Insolite : l'air pur augmente les risques d'incendies, selon cette étude

Par Nassim Terki Publié le 08/06/2024 à 09:00
Qualité De L’air Et Incendies

Une étude révèle un lien inattendu entre qualité de l'air et fréquence des incendies. Quelles solutions pour protéger nos écosystèmes ?

Une étude révèle un lien inquiétant entre la qualité de l'air et l'augmentation des incendies de forêt, dévoilant l'urgence d'agir sur les émissions de gaz à effet de serre et d'aérosols.

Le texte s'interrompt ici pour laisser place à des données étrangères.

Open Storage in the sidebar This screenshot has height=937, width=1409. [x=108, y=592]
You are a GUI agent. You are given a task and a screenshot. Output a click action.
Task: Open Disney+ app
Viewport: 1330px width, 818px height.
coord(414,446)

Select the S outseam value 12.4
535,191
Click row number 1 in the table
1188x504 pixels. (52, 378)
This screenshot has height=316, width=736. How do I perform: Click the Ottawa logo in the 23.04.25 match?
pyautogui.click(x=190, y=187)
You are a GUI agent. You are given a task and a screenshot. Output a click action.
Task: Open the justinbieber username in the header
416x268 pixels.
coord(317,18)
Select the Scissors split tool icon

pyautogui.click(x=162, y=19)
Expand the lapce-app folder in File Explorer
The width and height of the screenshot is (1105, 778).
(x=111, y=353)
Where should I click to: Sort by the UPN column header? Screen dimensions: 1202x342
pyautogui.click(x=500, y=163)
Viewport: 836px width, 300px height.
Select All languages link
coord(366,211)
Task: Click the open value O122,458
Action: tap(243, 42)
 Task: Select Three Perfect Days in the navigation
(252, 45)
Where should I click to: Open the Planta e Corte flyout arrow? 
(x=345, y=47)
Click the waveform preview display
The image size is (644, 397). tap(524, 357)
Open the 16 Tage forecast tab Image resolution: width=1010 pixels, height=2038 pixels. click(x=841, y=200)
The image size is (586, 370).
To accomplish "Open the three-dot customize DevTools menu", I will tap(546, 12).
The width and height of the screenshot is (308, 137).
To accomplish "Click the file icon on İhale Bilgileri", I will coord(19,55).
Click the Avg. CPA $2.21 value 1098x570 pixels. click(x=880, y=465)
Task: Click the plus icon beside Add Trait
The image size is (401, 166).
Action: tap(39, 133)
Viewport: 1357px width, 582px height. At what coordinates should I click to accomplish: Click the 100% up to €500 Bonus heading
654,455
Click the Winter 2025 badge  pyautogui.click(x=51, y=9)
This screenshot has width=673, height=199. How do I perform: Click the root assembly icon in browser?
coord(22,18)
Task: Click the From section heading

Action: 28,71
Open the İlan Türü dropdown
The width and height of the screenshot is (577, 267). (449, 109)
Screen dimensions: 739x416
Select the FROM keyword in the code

Un équilibre fragile, l'air pur contre les flammes dévastatrices

Une étude menée par l'Université Riverside de Californie révèle un lien inquiétant entre l'amélioration de la qualité de l'air et l'augmentation de la fréquence des incendies de forêt, en particulier dans les régions forestières du nord. Selon cette étude, publiée récemment, agir uniquement sur la réduction des aérosols ou des émissions de gaz à effet de serre (GES) pourrait accentuer le risque d'incendies. Pour contrer cette menace, il est impératif de combiner les deux actions : réduire la pollution par les aérosols tout en concentrant nos efforts sur la diminution des émissions de GES.

Les aérosols, ces petites particules en suspension dans l'air, jouent un rôle crucial. Certains sont naturels, comme la poussière et le sel marin, mais d'autres, d'origine anthropique, sont issus de la combustion des énergies fossiles, notamment le charbon. Ces aérosols ont la capacité de réfléchir la lumière du soleil, ce qui rend les nuages plus brillants. Ainsi, une réduction des aérosols permettrait à davantage de rayonnement solaire d'atteindre la surface de la Terre, ce qui peut avoir des conséquences sur les écosystèmes forestiers.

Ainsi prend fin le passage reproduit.